TO-DO LIST
[1] Please write out the stretch of the NKE lab post from "- a lab network" through "the CE cluster)".
[2] Answer these questions from the NKE lab post.
(a) Which CNI deployment models does PART-1 explore?
(b) What must be installed on the Linux/Mac workstation used to manage the Kubernetes cluster?
(c) Which episode covers deploying the Guestbook demo app?

# SUPPLIED PASSAGE start

This is the 3rd episode of our NKE lab series. Previously, I have walked through:
- How to deploy a NKE-enabled Kubernetes cluster in a nested Nutanix CE environment
- How to provide persistent storage to your NKE clusters using 2x Nutanix CSI options
In this episode, we’ll deep dive into the NKE networking spaces by exploring the following:
- PART-1: Exploring Calico CNI deployment models within a NKE cluster
- PART-2: Applying standard Kubernetes network policy in a NKE cluster
- PART-3: Leveraging Calico specific policies in a NKE cluster
pre-requisites
- a 1-node or 3-node Nutanix CE 2.0 cluster deployed in nested virtualization depending on your lab compute capacity, as documented here and here
- a NKE-enabled K8s cluster deployed in Nutanix CE (see Ep1)
- a Guestbook demo app deployed onto the NKE cluster (see Ep2)
- a lab network environment supports VLAN tagging and provides basic infra services such as AD, DNS, NTP etc (these are required when installing the CE cluster)
- a Linux/Mac workstation for managing the Kubernetes cluster, with Kubectl installed
PART-1: Exploring Calico CNI models in NKE
Calico is recognized as the most popular CNI plugins within he Kubernetes community, and it has been widely deployed in production thanks to its reliable performance and comprehensive networking and security features.

# SUPPLIED PASSAGE end
# RECORDS SUPPLIED start

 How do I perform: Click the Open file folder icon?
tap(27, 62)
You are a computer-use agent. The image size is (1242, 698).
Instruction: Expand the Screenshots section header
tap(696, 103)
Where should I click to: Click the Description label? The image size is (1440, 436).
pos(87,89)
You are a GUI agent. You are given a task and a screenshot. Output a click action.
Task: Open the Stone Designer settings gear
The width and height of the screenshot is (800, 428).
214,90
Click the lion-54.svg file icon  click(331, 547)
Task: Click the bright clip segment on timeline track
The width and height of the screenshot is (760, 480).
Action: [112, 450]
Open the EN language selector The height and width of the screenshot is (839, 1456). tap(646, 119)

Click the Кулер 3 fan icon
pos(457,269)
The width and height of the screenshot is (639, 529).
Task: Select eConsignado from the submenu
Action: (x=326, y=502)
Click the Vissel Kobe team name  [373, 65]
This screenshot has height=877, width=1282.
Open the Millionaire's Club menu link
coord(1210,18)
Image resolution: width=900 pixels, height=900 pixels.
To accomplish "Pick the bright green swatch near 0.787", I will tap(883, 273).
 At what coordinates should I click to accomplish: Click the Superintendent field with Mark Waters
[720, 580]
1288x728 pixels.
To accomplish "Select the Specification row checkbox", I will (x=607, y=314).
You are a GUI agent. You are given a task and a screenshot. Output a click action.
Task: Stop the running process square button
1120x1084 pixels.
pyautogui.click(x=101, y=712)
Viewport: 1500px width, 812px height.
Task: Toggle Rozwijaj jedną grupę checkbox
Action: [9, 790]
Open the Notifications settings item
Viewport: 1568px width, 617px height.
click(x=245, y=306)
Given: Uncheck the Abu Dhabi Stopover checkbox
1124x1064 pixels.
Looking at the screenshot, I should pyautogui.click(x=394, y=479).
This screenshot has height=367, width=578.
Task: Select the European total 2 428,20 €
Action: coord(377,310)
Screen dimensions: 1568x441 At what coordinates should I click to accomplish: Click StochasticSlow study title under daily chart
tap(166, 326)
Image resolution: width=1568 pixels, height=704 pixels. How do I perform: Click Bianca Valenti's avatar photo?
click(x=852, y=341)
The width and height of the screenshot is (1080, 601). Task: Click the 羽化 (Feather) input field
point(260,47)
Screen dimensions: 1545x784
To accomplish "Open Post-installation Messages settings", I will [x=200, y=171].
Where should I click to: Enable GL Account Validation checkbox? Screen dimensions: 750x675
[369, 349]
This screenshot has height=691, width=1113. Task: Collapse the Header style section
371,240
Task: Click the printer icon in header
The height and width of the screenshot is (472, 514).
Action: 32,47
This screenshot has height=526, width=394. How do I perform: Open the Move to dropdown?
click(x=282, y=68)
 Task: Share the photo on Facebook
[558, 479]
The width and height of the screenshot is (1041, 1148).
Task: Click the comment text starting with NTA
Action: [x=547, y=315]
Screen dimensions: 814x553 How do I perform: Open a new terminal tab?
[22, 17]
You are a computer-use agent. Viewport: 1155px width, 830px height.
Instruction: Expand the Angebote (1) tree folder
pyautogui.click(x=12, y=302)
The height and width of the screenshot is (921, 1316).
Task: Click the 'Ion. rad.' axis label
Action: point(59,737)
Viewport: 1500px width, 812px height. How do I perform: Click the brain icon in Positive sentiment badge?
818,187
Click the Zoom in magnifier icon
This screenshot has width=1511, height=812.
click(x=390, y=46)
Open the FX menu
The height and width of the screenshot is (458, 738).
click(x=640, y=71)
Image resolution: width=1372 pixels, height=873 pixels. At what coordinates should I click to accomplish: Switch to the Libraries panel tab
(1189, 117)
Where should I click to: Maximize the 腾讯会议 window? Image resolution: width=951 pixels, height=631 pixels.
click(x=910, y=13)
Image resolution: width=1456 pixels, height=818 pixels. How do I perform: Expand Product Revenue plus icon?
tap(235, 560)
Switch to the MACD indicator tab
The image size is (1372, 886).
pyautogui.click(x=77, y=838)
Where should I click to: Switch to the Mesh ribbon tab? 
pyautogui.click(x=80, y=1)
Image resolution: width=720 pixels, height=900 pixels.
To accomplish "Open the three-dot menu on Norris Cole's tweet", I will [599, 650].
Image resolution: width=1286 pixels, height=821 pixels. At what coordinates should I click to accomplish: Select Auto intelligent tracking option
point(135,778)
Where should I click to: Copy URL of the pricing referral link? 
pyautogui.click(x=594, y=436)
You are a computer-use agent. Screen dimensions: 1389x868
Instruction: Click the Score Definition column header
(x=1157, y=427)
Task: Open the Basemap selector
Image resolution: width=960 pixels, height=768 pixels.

# RECORDS SUPPLIED end

TASK-BY-TASK SOLUTIONS
[1]
- a lab network environment supports VLAN tagging and provides basic infra services such as AD, DNS, NTP etc (these are required when installing the CE cluster)

[2]
(a) Calico CNI deployment models within a NKE cluster.
(b) Kubectl.
(c) Ep2.